To be clear, far greater forces than Politburo corruption scandals are driving the fountain pen business in the Asia-Pacific market. In 2016 the region accounted for 48 percent of worldwide sales. As Pessaroff notes, cultures with logogrammatic languages have always had “a reverence for handwriting as an art form, not just as a form of communication.”
Steve Wiederlight, co-owner of Manhattan’s Fountain Pen Hospital, counts Singapore among the most important of the 65 countries to which he ships. The store, founded 71 years ago by his father, bills itself as the last remaining high-end pen shop in the US. In 1988-clearly a banner year for the penaissance-the senior Wiederlight told the New York Times that sales had more than tripled over the most recent two years: “You know why? Because everyone has their hands on the computer. People want to write.”

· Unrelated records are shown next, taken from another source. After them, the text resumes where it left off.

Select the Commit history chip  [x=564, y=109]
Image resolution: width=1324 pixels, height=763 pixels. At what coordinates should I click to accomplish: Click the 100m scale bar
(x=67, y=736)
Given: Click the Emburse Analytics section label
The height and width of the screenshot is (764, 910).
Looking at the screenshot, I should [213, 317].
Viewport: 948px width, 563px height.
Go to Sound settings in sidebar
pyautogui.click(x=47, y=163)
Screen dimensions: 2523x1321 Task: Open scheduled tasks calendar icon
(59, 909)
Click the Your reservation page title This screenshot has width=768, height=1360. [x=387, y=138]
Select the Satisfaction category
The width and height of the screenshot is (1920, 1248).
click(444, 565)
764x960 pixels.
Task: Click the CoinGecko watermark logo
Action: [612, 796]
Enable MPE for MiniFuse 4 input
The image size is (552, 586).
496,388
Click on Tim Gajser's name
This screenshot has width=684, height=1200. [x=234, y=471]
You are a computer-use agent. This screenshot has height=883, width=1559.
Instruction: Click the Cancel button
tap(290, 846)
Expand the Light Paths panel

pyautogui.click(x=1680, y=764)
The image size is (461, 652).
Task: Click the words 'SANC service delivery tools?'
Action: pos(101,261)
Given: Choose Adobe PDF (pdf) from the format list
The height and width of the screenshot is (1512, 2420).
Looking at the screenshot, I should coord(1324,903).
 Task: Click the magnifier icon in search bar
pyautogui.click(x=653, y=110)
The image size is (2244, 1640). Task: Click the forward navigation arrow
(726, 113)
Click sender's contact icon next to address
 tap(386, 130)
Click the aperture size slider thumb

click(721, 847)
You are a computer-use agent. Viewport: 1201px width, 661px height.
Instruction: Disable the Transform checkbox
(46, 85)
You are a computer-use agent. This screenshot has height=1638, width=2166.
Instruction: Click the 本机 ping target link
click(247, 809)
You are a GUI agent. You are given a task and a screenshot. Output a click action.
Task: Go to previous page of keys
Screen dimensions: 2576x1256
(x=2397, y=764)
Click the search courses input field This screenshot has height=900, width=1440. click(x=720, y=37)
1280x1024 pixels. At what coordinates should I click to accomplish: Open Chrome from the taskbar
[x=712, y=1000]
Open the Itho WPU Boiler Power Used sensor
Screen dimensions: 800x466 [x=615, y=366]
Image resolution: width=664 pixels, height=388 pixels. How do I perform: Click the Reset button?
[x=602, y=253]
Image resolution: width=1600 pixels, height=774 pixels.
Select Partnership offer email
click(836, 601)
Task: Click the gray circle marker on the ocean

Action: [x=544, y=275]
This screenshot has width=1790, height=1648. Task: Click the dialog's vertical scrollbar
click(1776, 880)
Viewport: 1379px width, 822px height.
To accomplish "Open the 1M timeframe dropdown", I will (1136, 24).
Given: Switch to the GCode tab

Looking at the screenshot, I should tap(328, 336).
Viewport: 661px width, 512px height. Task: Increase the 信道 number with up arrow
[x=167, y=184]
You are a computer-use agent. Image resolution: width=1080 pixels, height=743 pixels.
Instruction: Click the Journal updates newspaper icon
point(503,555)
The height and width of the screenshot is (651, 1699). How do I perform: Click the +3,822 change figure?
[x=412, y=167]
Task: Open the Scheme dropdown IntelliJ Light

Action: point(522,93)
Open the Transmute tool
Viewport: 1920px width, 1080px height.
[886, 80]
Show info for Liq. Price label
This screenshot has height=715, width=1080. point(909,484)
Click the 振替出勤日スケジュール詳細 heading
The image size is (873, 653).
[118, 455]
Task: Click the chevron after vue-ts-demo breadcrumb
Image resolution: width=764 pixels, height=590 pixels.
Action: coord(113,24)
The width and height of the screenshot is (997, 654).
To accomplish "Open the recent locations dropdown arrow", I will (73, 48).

The son does brisk business at a shop with “2,500 to 3,000 pens on display,” he says, and-hidden from public view-the repair department that gives the store its name. Up front, relatively humble numbers such as the Pilot Vanishing Point share space with the illustrious models from Krone, Caran d’Ache, and Visconti. Each of the grand brands warrants a display case, many of which feature at least one photo-celebrated figure. I’m not just talking about Hugh Jackman’s Montblanc ad, either.
There are pens to honour John Hancock and Abraham Lincoln, Miles Davis and Andy Warhol, Ben Franklin and Buzz Aldrin and Harry Houdini. They add up to a curious crew of giants. In sum they speak, with a tug of nostalgia, to the precise emotional pull of a fountain pen. Any doodad can be a status symbol, and any old objet d’art can be eyeballed, but from a beautiful pen flows great self-expression. Or, anyway, that’s the message of the marketing and the beauty of the idea: holding craft and ritual in your hand.